(Written task): Please render every line of the items below as a Markdown table with the columns "Row" and "Line", leaving out blank lines.

(Dataset content):

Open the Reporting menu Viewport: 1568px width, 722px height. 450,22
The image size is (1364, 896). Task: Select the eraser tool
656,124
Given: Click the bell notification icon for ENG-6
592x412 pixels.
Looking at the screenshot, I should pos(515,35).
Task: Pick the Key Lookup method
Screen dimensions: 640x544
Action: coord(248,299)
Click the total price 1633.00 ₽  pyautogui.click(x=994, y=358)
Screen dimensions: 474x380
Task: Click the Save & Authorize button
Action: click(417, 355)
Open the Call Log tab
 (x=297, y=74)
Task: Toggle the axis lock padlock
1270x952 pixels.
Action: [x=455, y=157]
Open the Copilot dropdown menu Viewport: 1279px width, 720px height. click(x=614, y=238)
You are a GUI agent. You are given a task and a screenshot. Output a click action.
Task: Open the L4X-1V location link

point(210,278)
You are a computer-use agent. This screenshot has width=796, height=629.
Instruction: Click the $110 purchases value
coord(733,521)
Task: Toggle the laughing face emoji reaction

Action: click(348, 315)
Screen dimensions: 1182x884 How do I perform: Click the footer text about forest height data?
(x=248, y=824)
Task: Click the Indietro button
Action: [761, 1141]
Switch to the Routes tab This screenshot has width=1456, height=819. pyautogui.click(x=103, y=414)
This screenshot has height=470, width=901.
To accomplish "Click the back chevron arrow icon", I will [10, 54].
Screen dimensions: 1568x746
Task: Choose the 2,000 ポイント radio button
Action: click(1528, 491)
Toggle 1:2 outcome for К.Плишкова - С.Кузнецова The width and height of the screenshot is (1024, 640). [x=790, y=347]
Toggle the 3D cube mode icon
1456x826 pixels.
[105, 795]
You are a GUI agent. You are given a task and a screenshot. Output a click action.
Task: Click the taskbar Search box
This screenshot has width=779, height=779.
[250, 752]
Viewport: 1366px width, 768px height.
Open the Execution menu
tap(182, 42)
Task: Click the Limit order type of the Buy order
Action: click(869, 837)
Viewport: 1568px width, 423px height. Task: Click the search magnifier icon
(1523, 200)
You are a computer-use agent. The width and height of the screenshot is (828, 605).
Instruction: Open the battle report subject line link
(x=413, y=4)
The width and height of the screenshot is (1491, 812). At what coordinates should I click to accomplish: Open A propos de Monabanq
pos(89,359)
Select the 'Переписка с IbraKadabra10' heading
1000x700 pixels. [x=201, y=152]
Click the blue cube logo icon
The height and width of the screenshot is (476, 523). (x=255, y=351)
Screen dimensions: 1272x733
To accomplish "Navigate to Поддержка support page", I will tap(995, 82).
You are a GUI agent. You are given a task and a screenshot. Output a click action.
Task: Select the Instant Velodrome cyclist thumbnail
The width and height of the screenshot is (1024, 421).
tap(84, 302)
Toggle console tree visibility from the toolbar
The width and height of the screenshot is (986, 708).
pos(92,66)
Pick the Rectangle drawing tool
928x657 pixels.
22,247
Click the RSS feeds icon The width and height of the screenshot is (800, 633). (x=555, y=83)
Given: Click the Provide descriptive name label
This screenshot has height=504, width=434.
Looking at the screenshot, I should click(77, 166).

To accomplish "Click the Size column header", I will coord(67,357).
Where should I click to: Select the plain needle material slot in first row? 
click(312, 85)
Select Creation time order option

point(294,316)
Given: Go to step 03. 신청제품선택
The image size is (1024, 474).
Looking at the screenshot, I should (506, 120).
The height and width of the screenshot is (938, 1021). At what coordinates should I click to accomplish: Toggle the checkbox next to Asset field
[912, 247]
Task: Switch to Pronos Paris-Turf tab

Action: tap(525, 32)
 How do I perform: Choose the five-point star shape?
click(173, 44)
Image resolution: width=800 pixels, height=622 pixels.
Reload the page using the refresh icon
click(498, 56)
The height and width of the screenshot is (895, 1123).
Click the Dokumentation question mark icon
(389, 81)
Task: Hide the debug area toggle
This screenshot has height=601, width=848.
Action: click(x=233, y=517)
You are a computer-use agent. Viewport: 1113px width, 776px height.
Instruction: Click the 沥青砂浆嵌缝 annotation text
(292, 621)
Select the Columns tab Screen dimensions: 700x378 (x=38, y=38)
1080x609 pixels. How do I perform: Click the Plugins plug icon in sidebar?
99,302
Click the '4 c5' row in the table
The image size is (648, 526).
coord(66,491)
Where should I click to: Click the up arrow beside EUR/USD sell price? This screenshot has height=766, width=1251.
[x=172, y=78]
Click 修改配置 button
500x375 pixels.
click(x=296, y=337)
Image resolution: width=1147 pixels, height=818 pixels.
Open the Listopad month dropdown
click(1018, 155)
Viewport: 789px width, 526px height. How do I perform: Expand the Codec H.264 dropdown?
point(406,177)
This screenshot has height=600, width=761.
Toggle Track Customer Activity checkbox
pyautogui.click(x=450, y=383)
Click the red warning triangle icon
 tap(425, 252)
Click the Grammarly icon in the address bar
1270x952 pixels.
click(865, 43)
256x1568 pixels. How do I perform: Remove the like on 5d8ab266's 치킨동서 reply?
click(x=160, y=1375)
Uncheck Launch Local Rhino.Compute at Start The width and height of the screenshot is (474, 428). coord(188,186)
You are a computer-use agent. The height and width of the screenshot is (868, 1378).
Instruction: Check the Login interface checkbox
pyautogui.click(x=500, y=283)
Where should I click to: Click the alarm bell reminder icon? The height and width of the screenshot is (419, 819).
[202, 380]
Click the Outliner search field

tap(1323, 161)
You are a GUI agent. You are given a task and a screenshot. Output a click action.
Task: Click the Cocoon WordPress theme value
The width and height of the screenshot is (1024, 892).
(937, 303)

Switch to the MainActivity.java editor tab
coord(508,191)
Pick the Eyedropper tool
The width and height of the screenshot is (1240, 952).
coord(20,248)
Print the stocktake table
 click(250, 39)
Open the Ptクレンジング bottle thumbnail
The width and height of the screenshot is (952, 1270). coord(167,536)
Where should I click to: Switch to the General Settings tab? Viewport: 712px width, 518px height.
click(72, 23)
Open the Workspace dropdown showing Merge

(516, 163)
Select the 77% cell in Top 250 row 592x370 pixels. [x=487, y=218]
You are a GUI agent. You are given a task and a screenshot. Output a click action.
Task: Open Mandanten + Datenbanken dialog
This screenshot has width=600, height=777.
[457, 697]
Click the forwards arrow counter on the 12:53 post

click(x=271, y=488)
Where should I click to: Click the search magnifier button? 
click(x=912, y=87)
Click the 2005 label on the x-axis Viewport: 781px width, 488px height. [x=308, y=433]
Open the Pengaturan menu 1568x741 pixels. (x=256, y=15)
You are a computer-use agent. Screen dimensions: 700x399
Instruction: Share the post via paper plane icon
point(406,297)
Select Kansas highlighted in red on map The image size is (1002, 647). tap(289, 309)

(Written answer):
| Row | Line |
|---|---|
| 1 | Open the Reporting menu Viewport: 1568px width, 722px height. 450,22 |
| 2 | The image size is (1364, 896). Task: Select the eraser tool |
| 3 | 656,124 |
| 4 | Given: Click the bell notification icon for ENG-6 |
| 5 | 592x412 pixels. |
| 6 | Looking at the screenshot, I should pos(515,35). |
| 7 | Task: Pick the Key Lookup method |
| 8 | Screen dimensions: 640x544 |
| 9 | Action: coord(248,299) |
| 10 | Click the total price 1633.00 ₽  pyautogui.click(x=994, y=358) |
| 11 | Screen dimensions: 474x380 |
| 12 | Task: Click the Save & Authorize button |
| 13 | Action: click(417, 355) |
| 14 | Open the Call Log tab |
| 15 |  (x=297, y=74) |
| 16 | Task: Toggle the axis lock padlock |
| 17 | 1270x952 pixels. |
| 18 | Action: [x=455, y=157] |
| 19 | Open the Copilot dropdown menu Viewport: 1279px width, 720px height. click(x=614, y=238) |
| 20 | You are a GUI agent. You are given a task and a screenshot. Output a click action. |
| 21 | Task: Open the L4X-1V location link |
| 22 | point(210,278) |
| 23 | You are a computer-use agent. This screenshot has width=796, height=629. |
| 24 | Instruction: Click the $110 purchases value |
| 25 | coord(733,521) |
| 26 | Task: Toggle the laughing face emoji reaction |
| 27 | Action: click(348, 315) |
| 28 | Screen dimensions: 1182x884 How do I perform: Click the footer text about forest height data? |
| 29 | (x=248, y=824) |
| 30 | Task: Click the Indietro button |
| 31 | Action: [761, 1141] |
| 32 | Switch to the Routes tab This screenshot has width=1456, height=819. pyautogui.click(x=103, y=414) |
| 33 | This screenshot has height=470, width=901. |
| 34 | To accomplish "Click the back chevron arrow icon", I will [10, 54]. |
| 35 | Screen dimensions: 1568x746 |
| 36 | Task: Choose the 2,000 ポイント radio button |
| 37 | Action: click(1528, 491) |
| 38 | Toggle 1:2 outcome for К.Плишкова - С.Кузнецова The width and height of the screenshot is (1024, 640). [x=790, y=347] |
| 39 | Toggle the 3D cube mode icon |
| 40 | 1456x826 pixels. |
| 41 | [105, 795] |
| 42 | You are a GUI agent. You are given a task and a screenshot. Output a click action. |
| 43 | Task: Click the taskbar Search box |
| 44 | This screenshot has width=779, height=779. |
| 45 | [250, 752] |
| 46 | Viewport: 1366px width, 768px height. |
| 47 | Open the Execution menu |
| 48 | tap(182, 42) |
| 49 | Task: Click the Limit order type of the Buy order |
| 50 | Action: click(869, 837) |
| 51 | Viewport: 1568px width, 423px height. Task: Click the search magnifier icon |
| 52 | (1523, 200) |
| 53 | You are a computer-use agent. The width and height of the screenshot is (828, 605). |
| 54 | Instruction: Open the battle report subject line link |
| 55 | (x=413, y=4) |
| 56 | The width and height of the screenshot is (1491, 812). At what coordinates should I click to accomplish: Open A propos de Monabanq |
| 57 | pos(89,359) |
| 58 | Select the 'Переписка с IbraKadabra10' heading |
| 59 | 1000x700 pixels. [x=201, y=152] |
| 60 | Click the blue cube logo icon |
| 61 | The height and width of the screenshot is (476, 523). (x=255, y=351) |
| 62 | Screen dimensions: 1272x733 |
| 63 | To accomplish "Navigate to Поддержка support page", I will tap(995, 82). |
| 64 | You are a GUI agent. You are given a task and a screenshot. Output a click action. |
| 65 | Task: Select the Instant Velodrome cyclist thumbnail |
| 66 | The width and height of the screenshot is (1024, 421). |
| 67 | tap(84, 302) |
| 68 | Toggle console tree visibility from the toolbar |
| 69 | The width and height of the screenshot is (986, 708). |
| 70 | pos(92,66) |
| 71 | Pick the Rectangle drawing tool |
| 72 | 928x657 pixels. |
| 73 | 22,247 |
| 74 | Click the RSS feeds icon The width and height of the screenshot is (800, 633). (x=555, y=83) |
| 75 | Given: Click the Provide descriptive name label |
| 76 | This screenshot has height=504, width=434. |
| 77 | Looking at the screenshot, I should click(77, 166). |
| 78 | To accomplish "Click the Size column header", I will coord(67,357). |
| 79 | Where should I click to: Select the plain needle material slot in first row?  |
| 80 | click(312, 85) |
| 81 | Select Creation time order option |
| 82 | point(294,316) |
| 83 | Given: Go to step 03. 신청제품선택 |
| 84 | The image size is (1024, 474). |
| 85 | Looking at the screenshot, I should (506, 120). |
| 86 | The height and width of the screenshot is (938, 1021). At what coordinates should I click to accomplish: Toggle the checkbox next to Asset field |
| 87 | [912, 247] |
| 88 | Task: Switch to Pronos Paris-Turf tab |
| 89 | Action: tap(525, 32) |
| 90 |  How do I perform: Choose the five-point star shape? |
| 91 | click(173, 44) |
| 92 | Image resolution: width=800 pixels, height=622 pixels. |
| 93 | Reload the page using the refresh icon |
| 94 | click(498, 56) |
| 95 | The height and width of the screenshot is (895, 1123). |
| 96 | Click the Dokumentation question mark icon |
| 97 | (389, 81) |
| 98 | Task: Hide the debug area toggle |
| 99 | This screenshot has height=601, width=848. |
| 100 | Action: click(x=233, y=517) |
| 101 | You are a computer-use agent. Viewport: 1113px width, 776px height. |
| 102 | Instruction: Click the 沥青砂浆嵌缝 annotation text |
| 103 | (292, 621) |
| 104 | Select the Columns tab Screen dimensions: 700x378 (x=38, y=38) |
| 105 | 1080x609 pixels. How do I perform: Click the Plugins plug icon in sidebar? |
| 106 | 99,302 |
| 107 | Click the '4 c5' row in the table |
| 108 | The image size is (648, 526). |
| 109 | coord(66,491) |
| 110 | Where should I click to: Click the up arrow beside EUR/USD sell price? This screenshot has height=766, width=1251. |
| 111 | [x=172, y=78] |
| 112 | Click 修改配置 button |
| 113 | 500x375 pixels. |
| 114 | click(x=296, y=337) |
| 115 | Image resolution: width=1147 pixels, height=818 pixels. |
| 116 | Open the Listopad month dropdown |
| 117 | click(1018, 155) |
| 118 | Viewport: 789px width, 526px height. How do I perform: Expand the Codec H.264 dropdown? |
| 119 | point(406,177) |
| 120 | This screenshot has height=600, width=761. |
| 121 | Toggle Track Customer Activity checkbox |
| 122 | pyautogui.click(x=450, y=383) |
| 123 | Click the red warning triangle icon |
| 124 |  tap(425, 252) |
| 125 | Click the Grammarly icon in the address bar |
| 126 | 1270x952 pixels. |
| 127 | click(865, 43) |
| 128 | 256x1568 pixels. How do I perform: Remove the like on 5d8ab266's 치킨동서 reply? |
| 129 | click(x=160, y=1375) |
| 130 | Uncheck Launch Local Rhino.Compute at Start The width and height of the screenshot is (474, 428). coord(188,186) |
| 131 | You are a computer-use agent. The height and width of the screenshot is (868, 1378). |
| 132 | Instruction: Check the Login interface checkbox |
| 133 | pyautogui.click(x=500, y=283) |
| 134 | Where should I click to: Click the alarm bell reminder icon? The height and width of the screenshot is (419, 819). |
| 135 | [202, 380] |
| 136 | Click the Outliner search field |
| 137 | tap(1323, 161) |
| 138 | You are a GUI agent. You are given a task and a screenshot. Output a click action. |
| 139 | Task: Click the Cocoon WordPress theme value |
| 140 | The width and height of the screenshot is (1024, 892). |
| 141 | (937, 303) |
| 142 | Switch to the MainActivity.java editor tab |
| 143 | coord(508,191) |
| 144 | Pick the Eyedropper tool |
| 145 | The width and height of the screenshot is (1240, 952). |
| 146 | coord(20,248) |
| 147 | Print the stocktake table |
| 148 |  click(250, 39) |
| 149 | Open the Ptクレンジング bottle thumbnail |
| 150 | The width and height of the screenshot is (952, 1270). coord(167,536) |
| 151 | Where should I click to: Switch to the General Settings tab? Viewport: 712px width, 518px height. |
| 152 | click(72, 23) |
| 153 | Open the Workspace dropdown showing Merge |
| 154 | (516, 163) |
| 155 | Select the 77% cell in Top 250 row 592x370 pixels. [x=487, y=218] |
| 156 | You are a GUI agent. You are given a task and a screenshot. Output a click action. |
| 157 | Task: Open Mandanten + Datenbanken dialog |
| 158 | This screenshot has width=600, height=777. |
| 159 | [457, 697] |
| 160 | Click the forwards arrow counter on the 12:53 post |
| 161 | click(x=271, y=488) |
| 162 | Where should I click to: Click the search magnifier button?  |
| 163 | click(x=912, y=87) |
| 164 | Click the 2005 label on the x-axis Viewport: 781px width, 488px height. [x=308, y=433] |
| 165 | Open the Pengaturan menu 1568x741 pixels. (x=256, y=15) |
| 166 | You are a computer-use agent. Screen dimensions: 700x399 |
| 167 | Instruction: Share the post via paper plane icon |
| 168 | point(406,297) |
| 169 | Select Kansas highlighted in red on map The image size is (1002, 647). tap(289, 309) |